Want to learn how to grow globe artichokes, when to plant globe artichokes and when to pick globe artichokes? Read our guide on growing globe artichokes in the UK to find out more.
Globe artichokes can be grown from seed, young plants or rooted suckers. Suckers are generally preferred, as seed-grown globe artichokes can take longer to establish and may produce less.
From your local garden store, you can choose between some of the popular varieties of globe artichoke plug plants:


You can sow globe artichoke seeds indoors or directly outside in March or April, depending on your local climate. When choosing a final growing position, keep in mind that plants can grow quite large, so allow around 2–3ft between each one. Globe artichokes can also be propagated by dividing established clumps or removing suckers, keeping only the strongest plants. They last for approximately 5 years, though dividing them every 2-3 years helps maintain healthy, productive growth.
If you are growing globe artichoke in the UK using plug plants, place them in containers measuring 9 cm. It’s important to wait until the root system is stronger and the plant measures about 1 ft, then harden them off before transplanting to their final growing location.
Are you thinking about when to pick globe artichokes? In the first year, you will barely get any produce, however, do not lose hope. From the second year onwards, you can expect a good yield, with harvesting typically starting in late summer (around July) and continuing through to October.
During year one cut off the flower heads that are forming to strengthen them for the following season's harvest.
Once the flower heads reach about the size of a golf ball, but before they open and begin to flower, they’re ready to harvest. Cut off the heads at this stage to encourage a second flush of buds to form. After harvesting, cut the stem back by about half its length. You can then repeat the process when the second set of buds appears.

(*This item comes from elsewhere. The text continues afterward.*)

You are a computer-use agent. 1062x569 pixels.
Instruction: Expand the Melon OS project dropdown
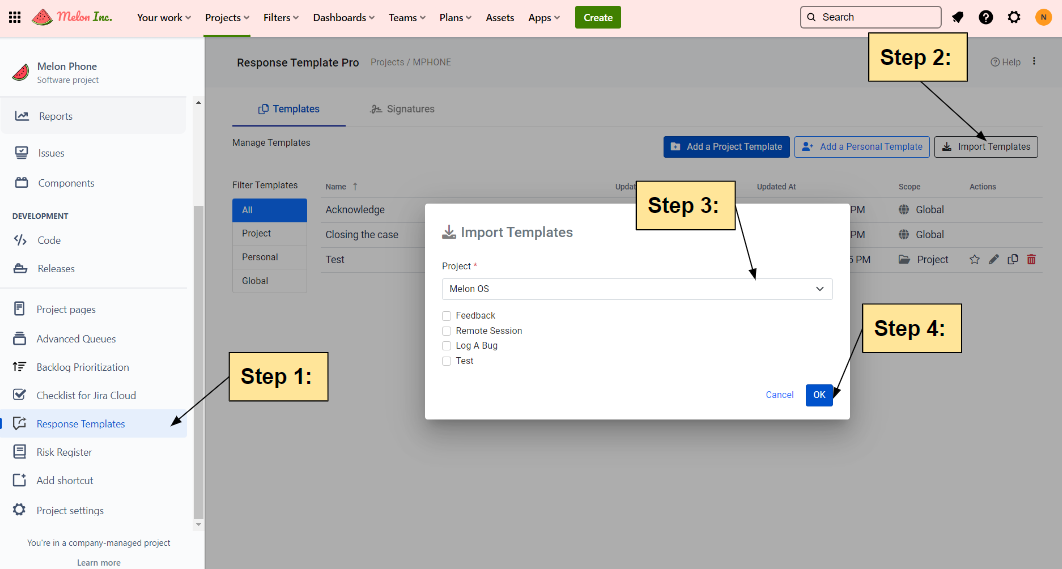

To cook and eat your globe artichokes, cut the stem with the head and remove damaged scales as well as the pointed ends from the other scales. The central, hairy choke is not edible. Cook by boiling or steaming until they are tender. More mature flower buds take longer, and they are not as flavoursome.
To eat, suck out the flesh from each scale. You may want to dip or dress the scales in butter or an alternative before eating the delicious heart at the end! They can also be frozen for storage.